C. S. Lewis was born November 29, 1898 in a suburb of Belfast, Ireland. His father, Albert, was a successful lawyer. The family house, called Little Lea, had long corridors, empty rooms, and secret nooks in which Lewis and his brother, Warren, played. In the attic, the boys spent many rainy days writing and illustrating stories about imaginary worlds. Sometimes, when their cousin came to visit, the three of them would climb into a black oak wardrobe, hand-carved by Lewis and Warren's grandfather, and sit in the dark while Lewis told stories.

In 1908, Lewis's mother died of cancer. Lewis spent the next six years in and out of boarding schools, and during that time, he grew increasingly antagonistic towards the idea of a benevolent God. Then his father placed him with the private tutor W. T. Kirkpatrick, who provided an education that challenged Lewis's intellect and stimulated his imagination. In 1917, Lewis earned a scholarship to Oxford University, but with England in the midst of World War I, Lewis felt it his duty to enlist. The following year, he was wounded at the Battle of Arras; after that, he returned to Oxford to pursue his studies.

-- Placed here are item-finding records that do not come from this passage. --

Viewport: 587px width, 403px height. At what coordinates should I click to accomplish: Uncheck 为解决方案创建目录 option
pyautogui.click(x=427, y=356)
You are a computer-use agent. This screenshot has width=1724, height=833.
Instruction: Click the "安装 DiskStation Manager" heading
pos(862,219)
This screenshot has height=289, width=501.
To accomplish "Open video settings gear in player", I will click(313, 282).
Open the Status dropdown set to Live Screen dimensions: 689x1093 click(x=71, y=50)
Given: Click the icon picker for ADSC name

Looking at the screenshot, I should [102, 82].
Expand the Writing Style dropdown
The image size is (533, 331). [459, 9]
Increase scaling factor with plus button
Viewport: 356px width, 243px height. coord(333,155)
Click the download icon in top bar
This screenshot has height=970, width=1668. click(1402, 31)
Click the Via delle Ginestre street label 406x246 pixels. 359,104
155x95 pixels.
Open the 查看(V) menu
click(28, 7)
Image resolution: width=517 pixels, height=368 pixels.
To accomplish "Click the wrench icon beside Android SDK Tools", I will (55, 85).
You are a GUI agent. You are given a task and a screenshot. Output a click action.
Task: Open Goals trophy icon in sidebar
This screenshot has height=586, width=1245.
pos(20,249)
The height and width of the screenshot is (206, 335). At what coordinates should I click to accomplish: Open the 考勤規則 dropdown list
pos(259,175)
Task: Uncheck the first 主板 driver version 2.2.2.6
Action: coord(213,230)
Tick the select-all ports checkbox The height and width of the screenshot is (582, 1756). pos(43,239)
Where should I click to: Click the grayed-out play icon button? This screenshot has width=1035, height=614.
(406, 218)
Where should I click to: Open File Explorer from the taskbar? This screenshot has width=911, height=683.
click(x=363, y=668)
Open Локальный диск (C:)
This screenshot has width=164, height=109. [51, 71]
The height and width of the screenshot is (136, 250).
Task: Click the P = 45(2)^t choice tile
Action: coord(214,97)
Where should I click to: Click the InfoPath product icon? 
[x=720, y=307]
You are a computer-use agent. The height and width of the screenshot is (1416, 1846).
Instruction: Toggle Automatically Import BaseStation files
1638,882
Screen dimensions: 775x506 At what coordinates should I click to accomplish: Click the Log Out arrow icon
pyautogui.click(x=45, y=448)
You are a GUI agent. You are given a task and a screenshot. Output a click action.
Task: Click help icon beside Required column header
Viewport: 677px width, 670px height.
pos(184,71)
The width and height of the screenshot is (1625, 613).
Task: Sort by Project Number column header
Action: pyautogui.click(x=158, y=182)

As an Oxford student and eventual fellow of Magdalen College, Lewis became close friends with writers and scholars who altered his worldview and encouraged him to write. This circle of friends, whom Lewis later dubbed the "Inklings," included J. R. R. Tolkien, Charles Williams, Neville Coghill, and Owen Barfield. Each man was instrumental in showing Lewis the reasonableness of Christianity, but more than anything else, it was Tolkien's views on the relevance of myth to the Christian faith that moved him. Lewis became a Christian at the age of thirty-two.

For fifteen years, the Inklings met regularly in Lewis's sitting room to read aloud from and discuss their own work. In these friendly gatherings, Tolkien first read The Hobbit and The Lord of the Rings. Lewis, in turn, presented his listeners with The Allegory of Love (1936), The Problem of Pain (1944), The Screwtape Letters (1944), and his science fiction trilogy: Out of the Silent Planet (1938), Perelandra (1943), and That Hideous Strength (1945). In the late 1940s, Lewis began writing children's stories, but the Inklings no longer provided much creative support. Charles Williams's death in 1945 struck them all very hard, and afterward they met less regularly. Lewis published The Lion, the Witch and the Wardrobe in 1950 and went on to write six more Narnia books over the next six years. The final installment of the series, The Last Battle (1956), won the Carnegie Medal. Letters from fans poured onto his desk by the thousands, and Lewis answered every one.

After completing his Narnia series, Lewis wrote Surprised by Joy (1956), an account of his conversion to Christianity. During this time, he married Joy Davidman, a good friend who had recently been diagnosed with terminal cancer. The wedding took place in Joy's hospital room, after which Lewis took her home with him to die. Instead of dying, however, she got better, and the two of them had three years together before her death in 1960. Shortly thereafter, Lewis wrote A Grief Observed (1961). Troubled by declining health himself, Lewis resigned in the summer of 1963. He died on November 22, 1963, one week short of his sixty-fifth birthday.